Goal of the exercise: Extend the forum thread about putting potting soil under aquarium gravel, picking up right after its final post.
===== Supplied passage =====
# potting soil under gravel?



## TylerT (Jul 11, 2010)

I was wondering if i could put potting soil under my gravel for my plants with roots?


----------



## squirrelcrusher (Sep 23, 2009)

How-To: Mineralized Soil Substrate, by Aaron Talbot - Library - Aquatic Plant Central

Mineralized soil is what you want. I've set up a couple tanks with it and its worked good so far.


----------



## TylerT (Jul 11, 2010)

where did you find the pottery clay?


----------



## NursePlaty (Feb 5, 2010)

*Thats what I did, used that exact same site back when I used topsoil as my substrate. I found my pottery clay at Michaels Design. I picked up any natural clay that was red. Mine was Mexican pottery clay. Some clays are dyed red, so dont get those.*


----------



## TylerT (Jul 11, 2010)

thank you for the help


----------



## BigDaddyKing (May 31, 2010)

u dont really need all the stuff that list on the site.

all u need is top soil, and gravel.

u can replace the pottery clay for penny. 
use the penny for iron. if not u can always use soil clay.
===== Excerpted records =====
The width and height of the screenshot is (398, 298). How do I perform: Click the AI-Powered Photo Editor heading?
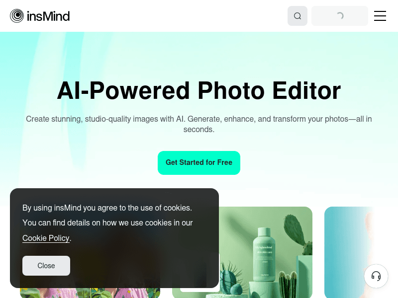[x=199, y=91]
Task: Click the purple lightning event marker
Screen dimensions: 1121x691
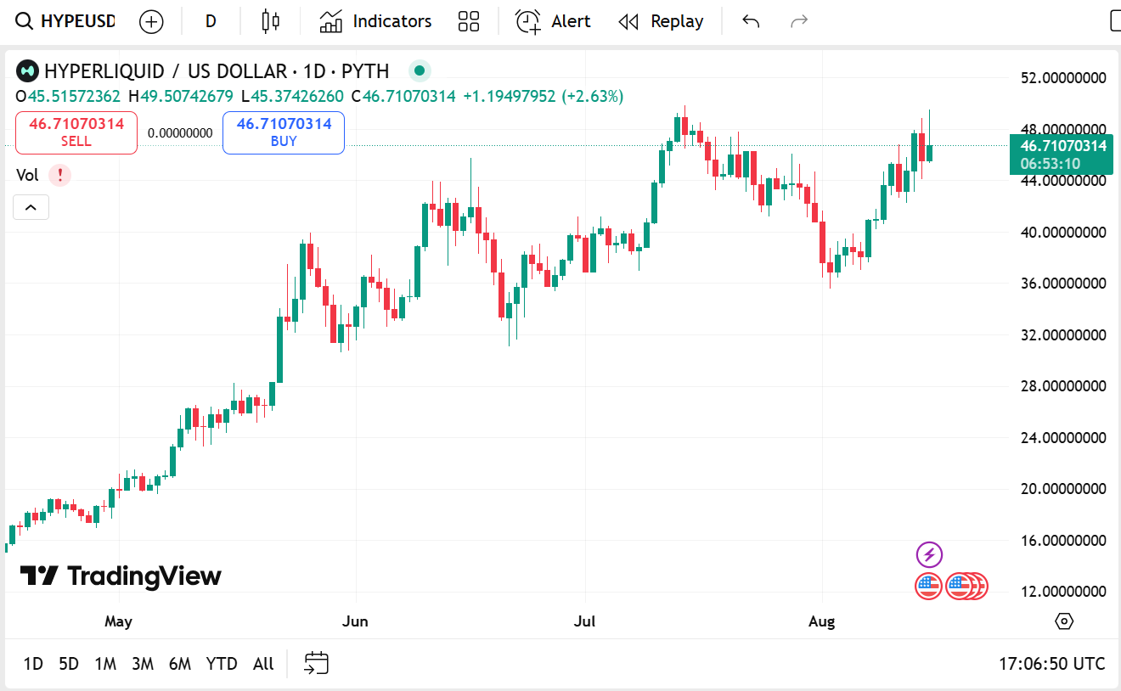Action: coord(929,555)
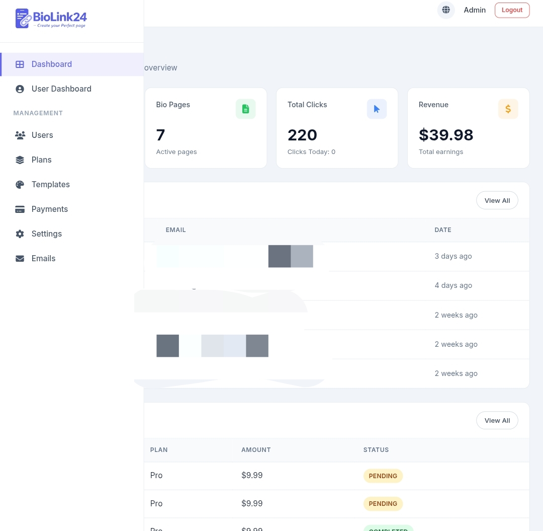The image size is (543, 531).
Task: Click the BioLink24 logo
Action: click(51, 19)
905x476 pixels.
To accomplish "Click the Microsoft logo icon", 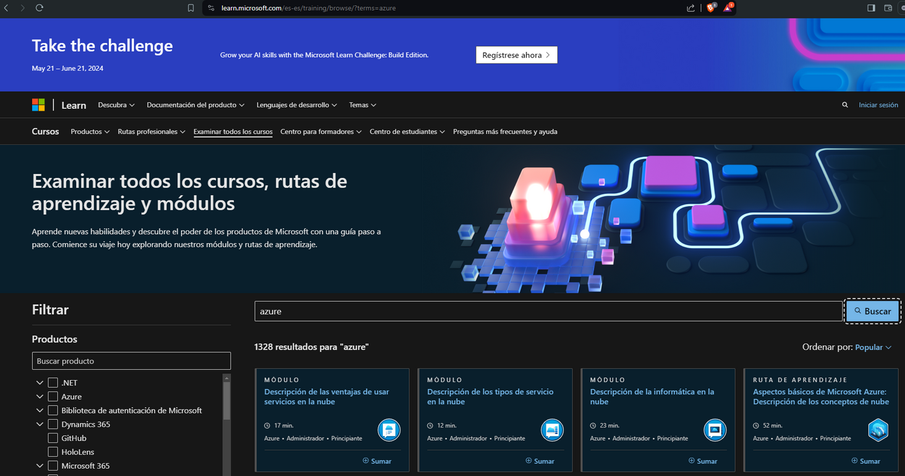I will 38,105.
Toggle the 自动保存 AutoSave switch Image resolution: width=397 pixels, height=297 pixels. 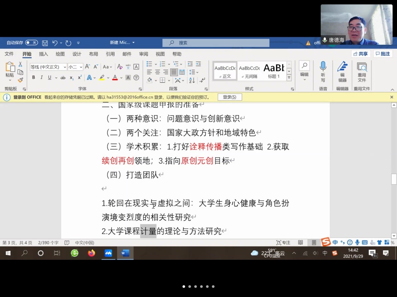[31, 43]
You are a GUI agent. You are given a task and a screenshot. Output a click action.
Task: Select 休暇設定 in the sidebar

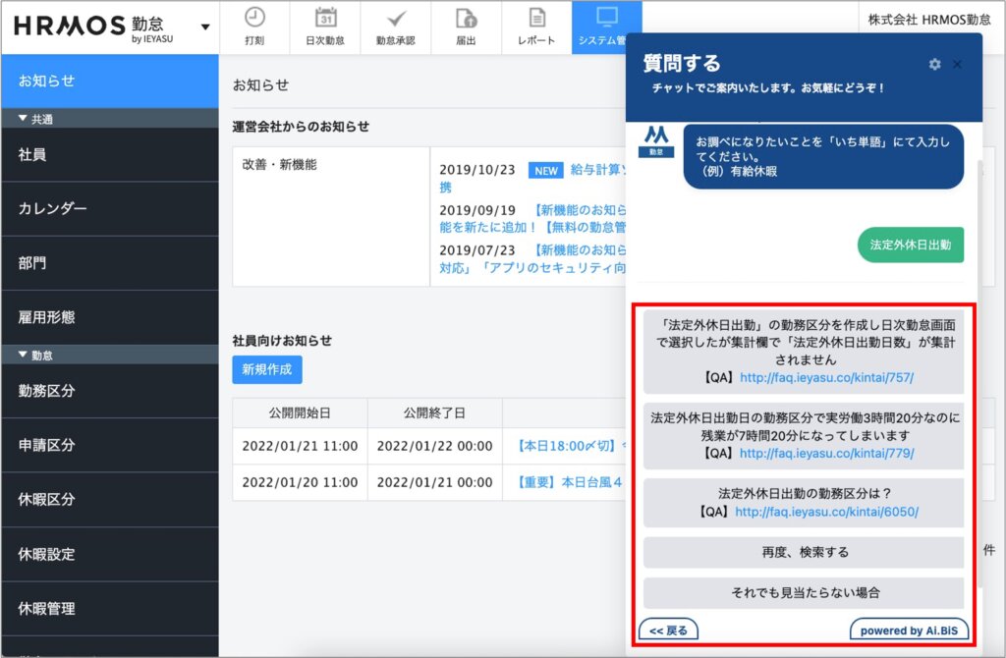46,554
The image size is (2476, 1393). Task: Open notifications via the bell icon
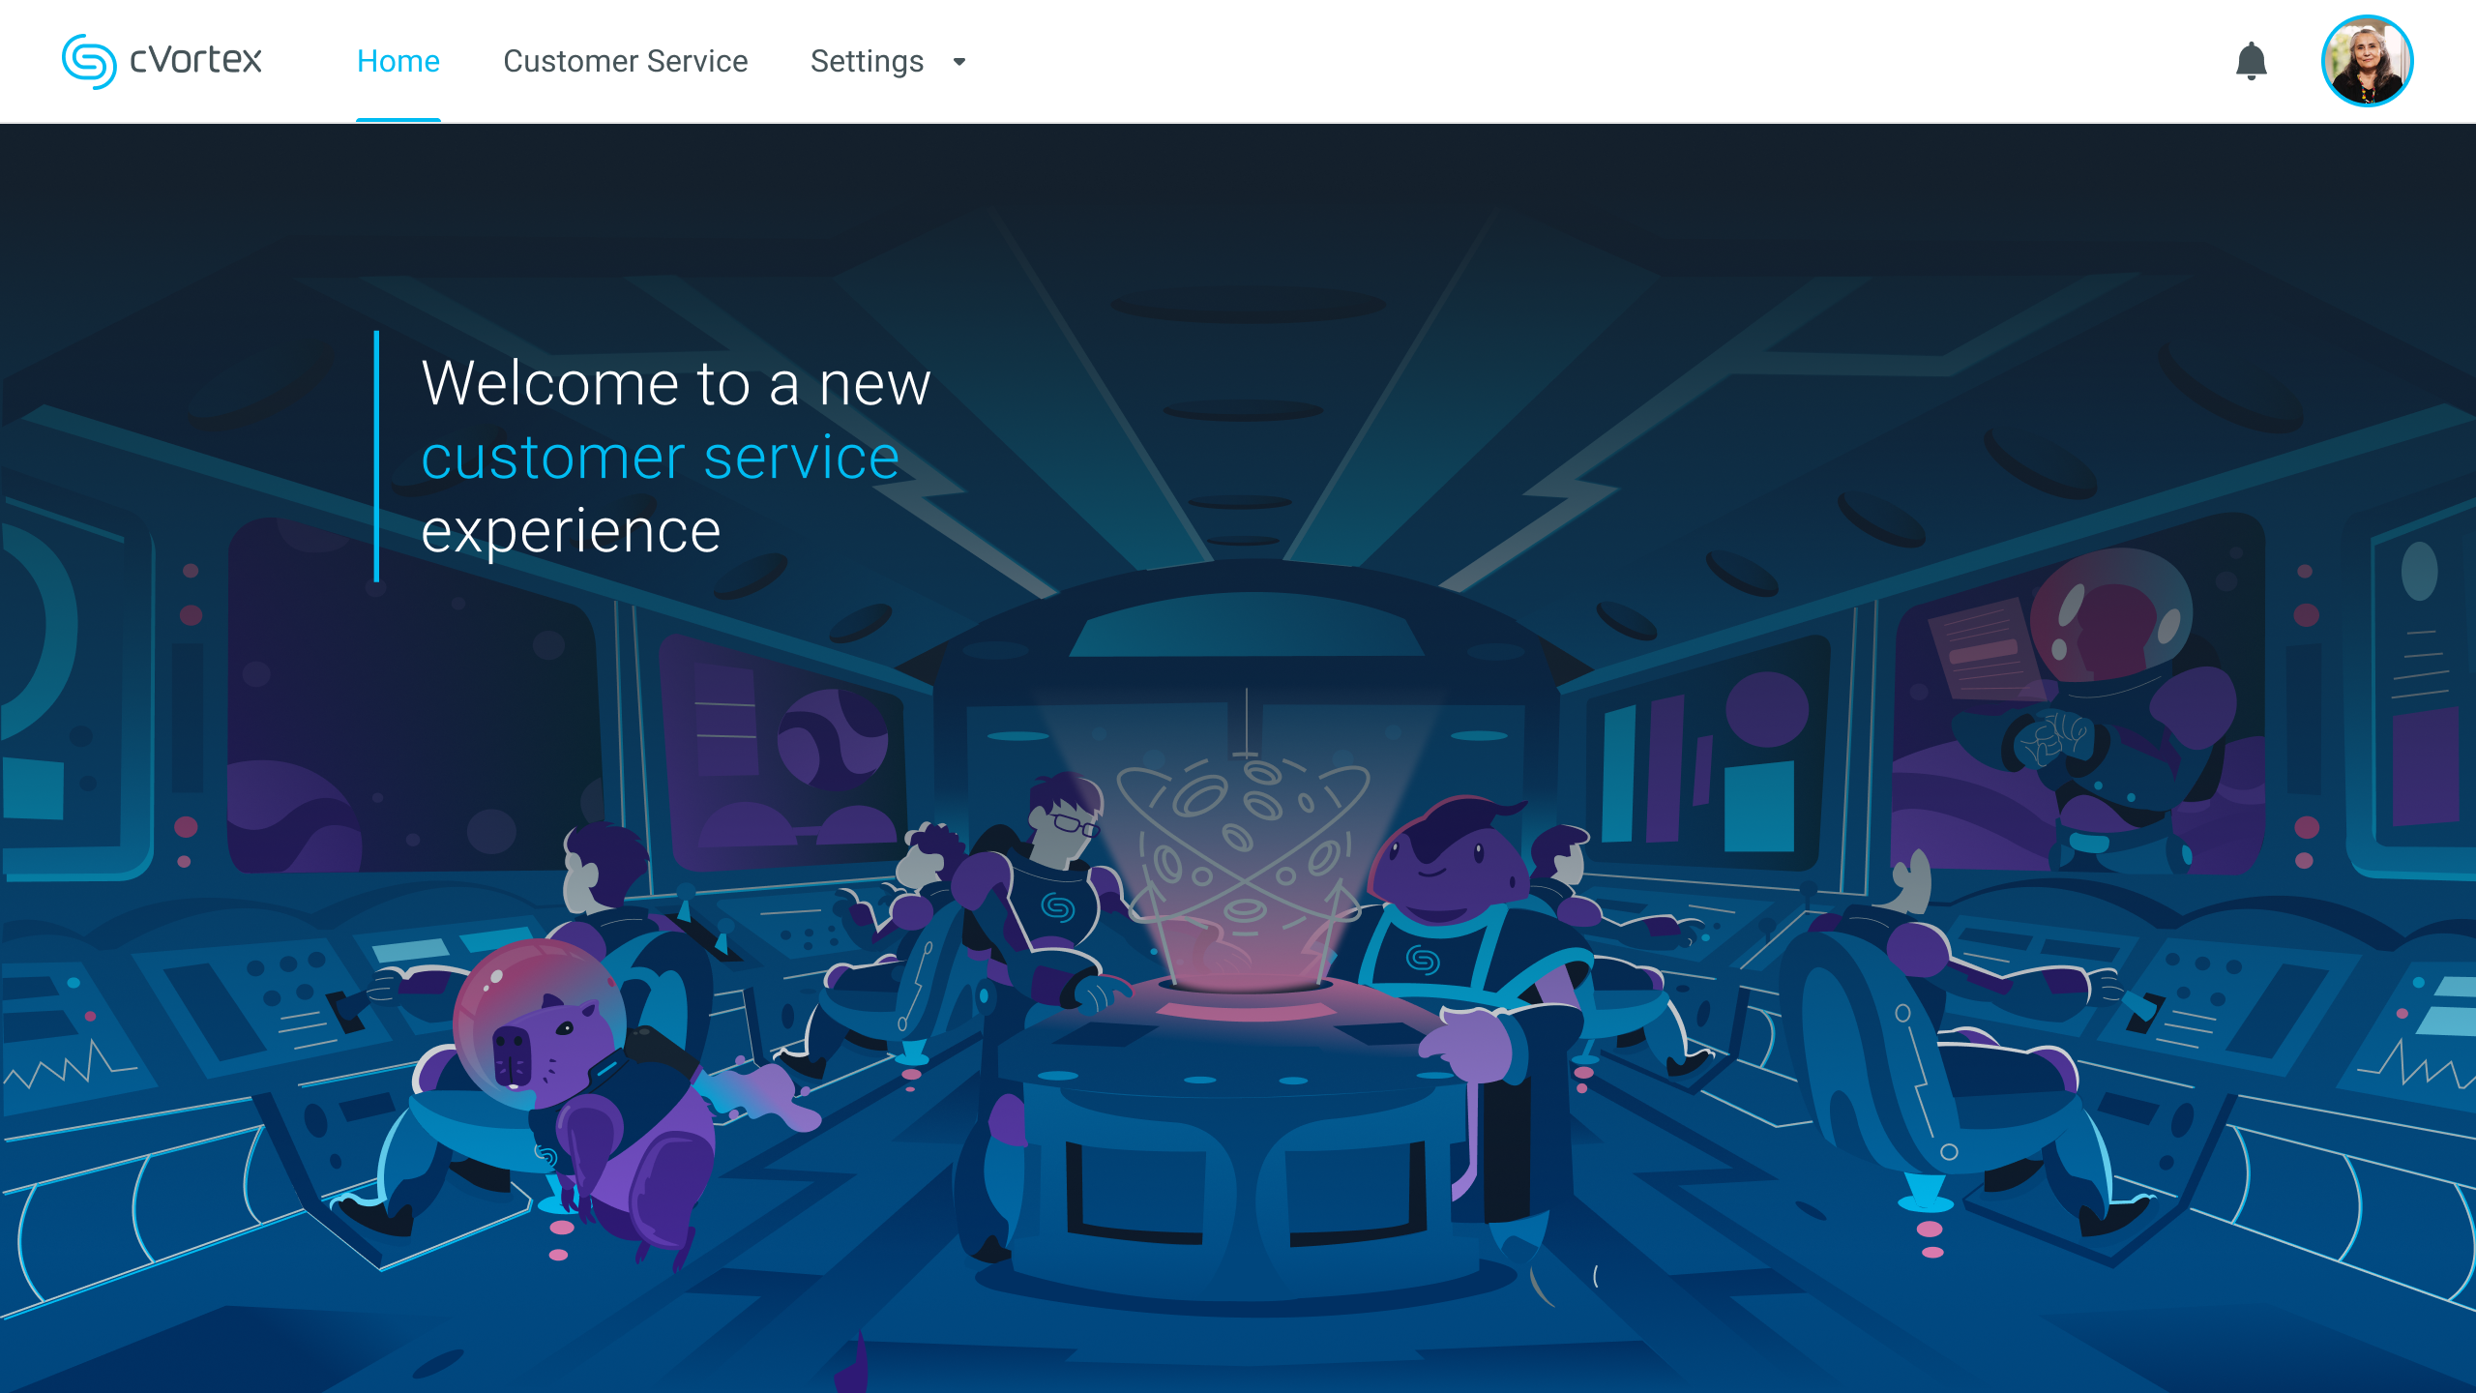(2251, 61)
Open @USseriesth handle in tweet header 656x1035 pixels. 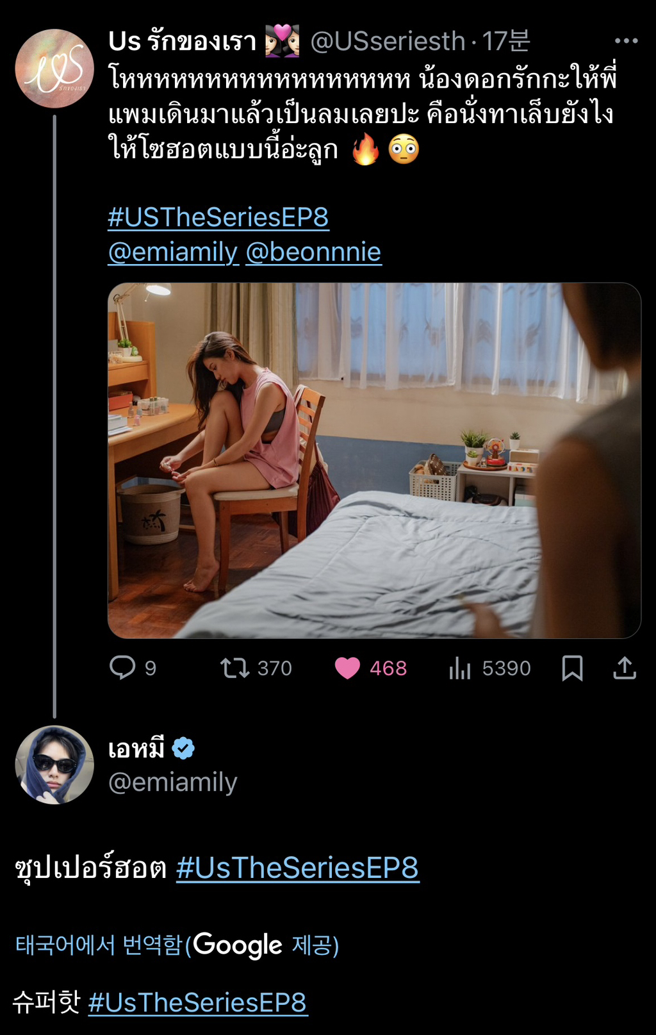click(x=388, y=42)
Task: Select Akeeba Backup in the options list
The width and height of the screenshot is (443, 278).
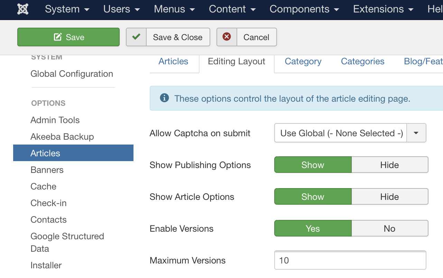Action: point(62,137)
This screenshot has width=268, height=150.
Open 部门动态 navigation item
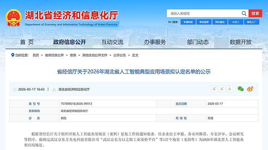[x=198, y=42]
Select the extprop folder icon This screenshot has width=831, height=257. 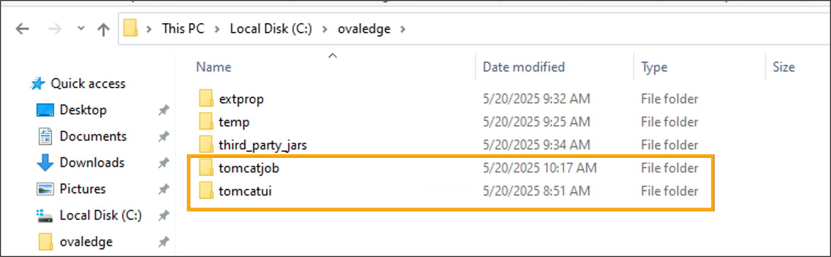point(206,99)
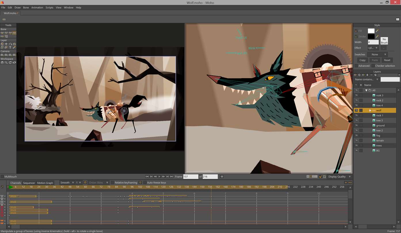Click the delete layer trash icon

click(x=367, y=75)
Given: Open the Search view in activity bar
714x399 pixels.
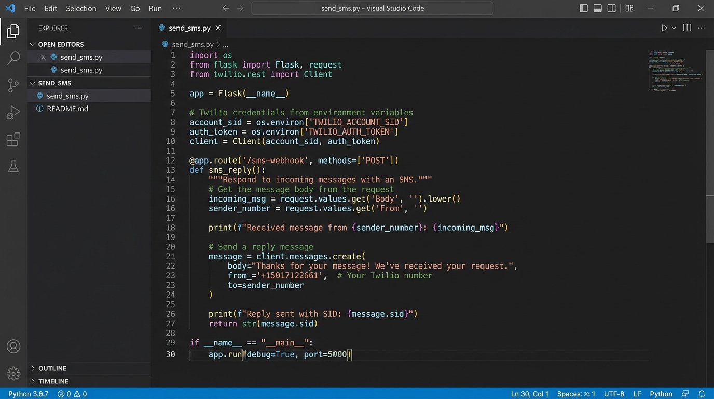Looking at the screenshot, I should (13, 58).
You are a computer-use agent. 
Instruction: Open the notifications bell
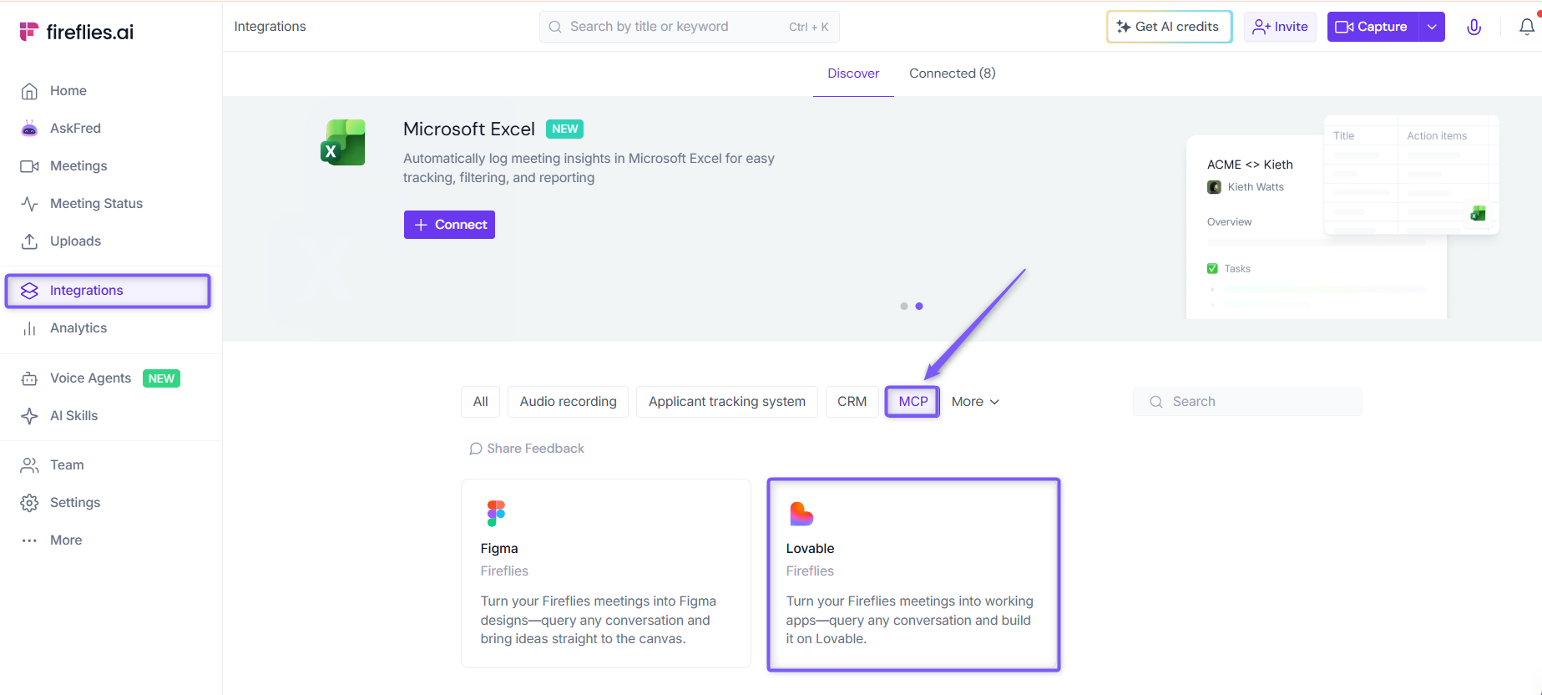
=====
Answer below:
----------



## TylerT (Jul 11, 2010)

can i get penny at a home depot? or lows?


----------



## BigDaddyKing (May 31, 2010)

penny as in 1 cent coin ... loL
some ppl use hardware nails the rushy one for iron.

1 layer of soils, top it up with nails, and then top it up with 1 more layer of soils, than top layer will be ur gravel.

u should have 3 to 4 inch of soils and 1 inch of gravel, depends on how much u wanna use.


----------



## TylerT (Jul 11, 2010)

ahhh yea i would have to sterilize the pennys right?


----------



## BigDaddyKing (May 31, 2010)

it should be safe if the tank is just a plant tank, im not sure about adding fish.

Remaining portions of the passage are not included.